» **WORK REQUIRED**: Your output is the line containing "The height and width of the screenshot is (791, 924)." plus every line after it in the listing, reproduced exactly.

» **TASK DATA**:
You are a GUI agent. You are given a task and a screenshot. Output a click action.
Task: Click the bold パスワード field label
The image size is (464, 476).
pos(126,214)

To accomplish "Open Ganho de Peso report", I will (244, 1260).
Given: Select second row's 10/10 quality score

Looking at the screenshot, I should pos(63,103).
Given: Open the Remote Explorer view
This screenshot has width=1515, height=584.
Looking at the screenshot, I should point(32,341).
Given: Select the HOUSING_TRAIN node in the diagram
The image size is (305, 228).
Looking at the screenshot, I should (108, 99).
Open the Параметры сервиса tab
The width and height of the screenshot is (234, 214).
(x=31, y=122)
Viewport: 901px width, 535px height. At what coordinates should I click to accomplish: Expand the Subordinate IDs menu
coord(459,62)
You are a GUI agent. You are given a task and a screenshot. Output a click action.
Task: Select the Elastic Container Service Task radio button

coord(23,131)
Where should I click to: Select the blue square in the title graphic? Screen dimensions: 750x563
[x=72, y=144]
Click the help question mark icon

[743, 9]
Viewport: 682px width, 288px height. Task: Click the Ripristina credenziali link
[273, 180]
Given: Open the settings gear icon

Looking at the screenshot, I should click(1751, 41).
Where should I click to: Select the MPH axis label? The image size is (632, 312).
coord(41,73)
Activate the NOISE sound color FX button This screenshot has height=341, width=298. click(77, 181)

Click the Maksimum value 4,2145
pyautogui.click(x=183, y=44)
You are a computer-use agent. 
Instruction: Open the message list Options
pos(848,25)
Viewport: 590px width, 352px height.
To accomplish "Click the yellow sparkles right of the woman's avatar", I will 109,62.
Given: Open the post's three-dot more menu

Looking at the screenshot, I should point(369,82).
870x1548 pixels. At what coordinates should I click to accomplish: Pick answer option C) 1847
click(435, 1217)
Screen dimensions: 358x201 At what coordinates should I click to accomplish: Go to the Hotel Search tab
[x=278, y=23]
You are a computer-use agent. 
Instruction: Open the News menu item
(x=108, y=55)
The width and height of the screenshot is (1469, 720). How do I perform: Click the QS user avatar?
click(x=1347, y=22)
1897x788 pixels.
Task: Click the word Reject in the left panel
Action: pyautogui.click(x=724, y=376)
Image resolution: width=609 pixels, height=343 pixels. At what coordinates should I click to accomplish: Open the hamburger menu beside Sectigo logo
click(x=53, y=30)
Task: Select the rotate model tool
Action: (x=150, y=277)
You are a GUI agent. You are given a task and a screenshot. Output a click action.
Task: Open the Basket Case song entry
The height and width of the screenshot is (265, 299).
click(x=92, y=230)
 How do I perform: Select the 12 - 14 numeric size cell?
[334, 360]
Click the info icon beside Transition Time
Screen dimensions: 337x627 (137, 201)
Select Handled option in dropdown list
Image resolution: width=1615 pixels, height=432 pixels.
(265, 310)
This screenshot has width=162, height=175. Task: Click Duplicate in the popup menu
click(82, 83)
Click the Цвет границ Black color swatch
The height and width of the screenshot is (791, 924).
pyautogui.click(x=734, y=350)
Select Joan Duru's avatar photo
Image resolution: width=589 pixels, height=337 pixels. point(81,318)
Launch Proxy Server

» **TASK RESULT**:
The height and width of the screenshot is (791, 924).
pyautogui.click(x=734, y=350)
Select Joan Duru's avatar photo
Image resolution: width=589 pixels, height=337 pixels. point(81,318)
Launch Proxy Server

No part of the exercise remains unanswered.